A well-planned butterfly garden becomes a small but representative sample of the surrounding habitat and as such provides a safe haven for butterflies and other wildlife to gather, seek shelter, acquire food and water, and reproduce.
- Major Components of a Successful Butterfly Garden
- Garden Design
- Garden Maintenance
- Benefits of Butterfly Gardening
- Herbs for Butterflies
- Butterflies of North Central Florida & Their Host Plants
- Adult nectar sources: attract and nourish adult butterflies.
- Larval host plants: attract ovipositing female butterflies, serve as a food source for developing larvae.
- Shelter: vegetation that provides protection from temperature extremes, storms/rain, and predators as well as locations for roosting/sleeping.
- Water source with fountain: allows for easy and consistent access to water for drinking and thermoregulation.
- Provide a combination of adult nectar sources and larval host plants: attracts maximum variety of butterfly species; encourages butterflies to remain in your yard, reproduce, and build populations instead of just passing through; allows gardener to appreciate all life stages.
- Incorporate native plants into the landscape whenever possible: most larval host plants are natives. They’re adapted to the region, will produce a small but representative extension of the natural ecosystem, and can attract other wildlife.
- Create horizontal and vertical heterogeneity: choosing plants that have different heights and growth habits creates numerous microclimates which in turn appeal to a greater diversity of butterfly species; provides shelter; creates levels/strata of feeding opportunities.
- Aim for a consistent host plant and floral venue throughout the growing season: choose plants that have different blooming times; ensures that garden remains attractive and productive as long as possible; provides food for butterflies during periods of low natural availability.
- Provide a number of different flower colors: different butterfly species are attracted to different flower colors so include yellow, orange, white, and blue flowers as well as reds, pinks, and purples.
- Provide a mix of flower shapes: the feeding behavior and proboscis length of a butterfly dictate which flowers will be visited: long-tubed flowers, for example are typically more accessible to species with long probosces whereas many composites (daisy-like flowers) provide a feeding platform and easy nectar accessibility for smaller species.
- Plant in shade as well as full sun: appeals to more butterfly species; many forest species prefer shadier locations.
- Plant in groupings: are aesthetically pleasing; provide masses of color; are more apparent in landscape; allow larvae to locate additional food resources in event of shortage.
- Choose appropriate plants for each location: understand each plan’s basic water, light, and soil requirements so it will perform and grow to its maximum potential.

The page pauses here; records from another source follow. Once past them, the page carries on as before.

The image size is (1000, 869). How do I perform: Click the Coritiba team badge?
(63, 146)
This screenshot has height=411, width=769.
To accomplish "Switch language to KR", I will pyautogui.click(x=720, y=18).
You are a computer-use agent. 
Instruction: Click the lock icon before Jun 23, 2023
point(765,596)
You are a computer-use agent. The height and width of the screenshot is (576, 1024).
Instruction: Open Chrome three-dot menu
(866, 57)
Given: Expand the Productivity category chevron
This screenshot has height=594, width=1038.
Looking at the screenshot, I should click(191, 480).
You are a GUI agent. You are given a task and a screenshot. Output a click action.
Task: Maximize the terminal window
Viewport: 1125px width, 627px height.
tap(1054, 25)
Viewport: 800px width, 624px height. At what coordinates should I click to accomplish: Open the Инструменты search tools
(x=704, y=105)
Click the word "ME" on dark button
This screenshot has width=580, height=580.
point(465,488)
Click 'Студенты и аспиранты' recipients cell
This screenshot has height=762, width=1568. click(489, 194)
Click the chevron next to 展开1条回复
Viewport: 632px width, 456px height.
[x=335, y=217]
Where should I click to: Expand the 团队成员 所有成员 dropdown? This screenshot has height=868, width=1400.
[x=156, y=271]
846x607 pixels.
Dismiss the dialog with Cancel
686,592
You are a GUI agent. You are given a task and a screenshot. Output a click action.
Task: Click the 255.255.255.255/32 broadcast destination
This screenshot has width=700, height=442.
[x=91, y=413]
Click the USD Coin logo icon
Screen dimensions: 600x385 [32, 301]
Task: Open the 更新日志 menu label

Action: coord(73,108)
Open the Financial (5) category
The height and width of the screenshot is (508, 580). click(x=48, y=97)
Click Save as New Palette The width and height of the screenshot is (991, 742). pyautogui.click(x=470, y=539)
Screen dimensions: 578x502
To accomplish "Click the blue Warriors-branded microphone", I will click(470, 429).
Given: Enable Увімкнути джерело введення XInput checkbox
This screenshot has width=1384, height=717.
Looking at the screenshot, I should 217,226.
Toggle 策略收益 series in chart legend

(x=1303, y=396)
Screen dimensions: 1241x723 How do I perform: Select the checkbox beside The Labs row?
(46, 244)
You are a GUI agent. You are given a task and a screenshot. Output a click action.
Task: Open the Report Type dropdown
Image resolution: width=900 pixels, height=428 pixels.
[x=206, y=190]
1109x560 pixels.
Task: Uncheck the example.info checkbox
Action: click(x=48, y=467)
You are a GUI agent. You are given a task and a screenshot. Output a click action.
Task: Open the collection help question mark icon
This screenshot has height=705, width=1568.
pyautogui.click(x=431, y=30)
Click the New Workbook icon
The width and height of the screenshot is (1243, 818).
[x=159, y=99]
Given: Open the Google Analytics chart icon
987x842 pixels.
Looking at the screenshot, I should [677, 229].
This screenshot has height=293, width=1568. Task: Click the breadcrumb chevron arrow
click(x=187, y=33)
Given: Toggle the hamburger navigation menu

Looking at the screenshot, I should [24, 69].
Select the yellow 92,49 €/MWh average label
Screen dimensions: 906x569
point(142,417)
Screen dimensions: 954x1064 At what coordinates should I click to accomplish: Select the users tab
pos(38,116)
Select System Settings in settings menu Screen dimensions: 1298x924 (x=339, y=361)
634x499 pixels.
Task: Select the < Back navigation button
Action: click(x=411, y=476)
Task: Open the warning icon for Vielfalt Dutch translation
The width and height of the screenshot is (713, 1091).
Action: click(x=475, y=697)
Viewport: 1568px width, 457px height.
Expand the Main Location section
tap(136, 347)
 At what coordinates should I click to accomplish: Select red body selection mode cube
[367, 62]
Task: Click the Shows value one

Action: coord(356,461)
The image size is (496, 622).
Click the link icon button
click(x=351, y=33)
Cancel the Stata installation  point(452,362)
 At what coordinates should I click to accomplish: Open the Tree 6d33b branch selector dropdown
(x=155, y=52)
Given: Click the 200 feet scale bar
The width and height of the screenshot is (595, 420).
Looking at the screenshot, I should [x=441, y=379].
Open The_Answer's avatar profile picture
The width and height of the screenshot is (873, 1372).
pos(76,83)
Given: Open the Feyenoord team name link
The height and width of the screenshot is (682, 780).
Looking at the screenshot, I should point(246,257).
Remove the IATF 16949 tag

- Give new plants a good start: water and mulch new plantings to insure firm establishment.
- Fertilize: a regular fertilizing regiment will produce maximum growth and flower production.
- Avoid pesticide application when possible: all butterfly life history stages are very sensitive to pesticides; avoid Bacillus thuringiensis; when pest problem arises treat it locally; use beneficial insects/natural enemies.
- Learn to identify the butterfly species in your garden: provides greater enjoyment; allows for gardener to “plant” for particular local species.
- Attract wildlife: bring butterflies and other wildlife into your garden for purposes of enjoyment, observation, study, and photography.
- Ecosystem/habitat conservation: a well-planned butterfly garden becomes a small, but representative sample of the surrounding habitat and as such provides a safe haven for butterflies and other wildlife to gather, seek shelter, acquire food and water, reproduce and build populations; do not underestimate the importance of even a small garden.
- Practical benefits:
- Use of native plants: hardy and drought-tolerant, disease/pest resistant, adapted to region so perform better under local conditions.
- Food for natural enemies: healthy butterfly populations attract and sustain healthy populations of beneficial insects/organisms as well as provide food for birds, lizards, mammals, etc. which in turn help control garden pests; most butterfly nectar sources also attract beneficial insects.
- Plant diversity: less susceptible to pests/individual plants less apparent in landscape; large number of microclimates provide home/shelter for other insects including beneficials.
- Scientific: keeping detailed logs on the butterfly species encountered, times, abundance can provide important and useful information on butterfly population numbers nationwide.
- Therapeutic: provide soothing retreat from every day life
- Herbs: most herbs are also excellent butterfly attractants; useful culinary plants and provide wonderful aromatherapy.